2014 NBA Salaries: Bootstrap Confidence Intervals

NBA = read.csv("http://people.hsc.edu/faculty-staff/blins/spring17/math222/data/NBASalaries2014.txt")
East = subset(NBA,conference == "eastern")
West = subset(NBA,conference == "western")
EastSample = sample(East$salary,20)
WestSample = sample(West$salary,20)

We could also use bootstrapping to estimate the population difference from a sample. We would need to look at a boostrap distribution for the statistic \(\bar{x}_{eastern}-\bar{x}_{western}\). Here is what one bootstrap sample would look like:

Step 1 - Bootstrap Resample from Original Samples

EastBootstrapSample = sample(EastSample,20,replace=T) 
WestBootstrapSample = sample(WestSample,20,replace=T)

Note that the bootstrap samples are the same size as the original samples.

Step 2 - Compute the Bootstrap Statistic

BootstrapStatistic = mean(EastBootstrapSample)-mean(WestBootstrapSample)

Step 3 - Repeat to Find Bootstrap Distribution

#This one is an exercise for you to finish!
  1. Make a bootstrap distribution from 5,000 bootrap statistics using a for-loop.

  2. Use the bootstrap distribution to find a 95% confidence interval for \(\mu_{eastern}-\mu_{western}\).

  3. Did your bootstrap confidence interval actually contain the true value of the difference?
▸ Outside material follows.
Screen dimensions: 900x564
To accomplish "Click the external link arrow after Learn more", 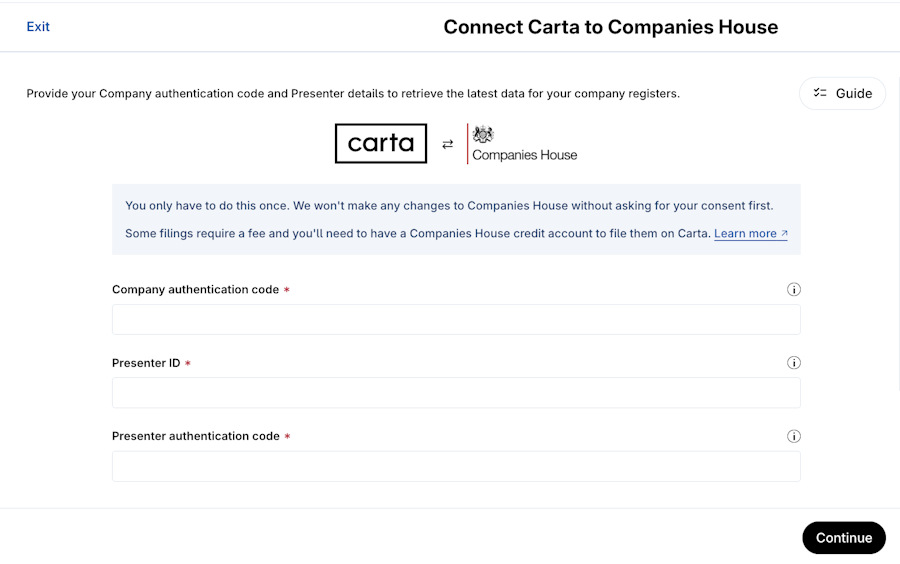I will click(784, 234).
  4. Extra credit. Write a computer program that generates lots of different bootstrap confidence intervals in this example based on many different real samples (not just bootstrap resamples), and test each one to see whether or not it contains the true value of \(\mu_{eastern}-\mu_{western}\). Are the bootstrap confidence intervals 95% accurate? What happens if the sample sizes change?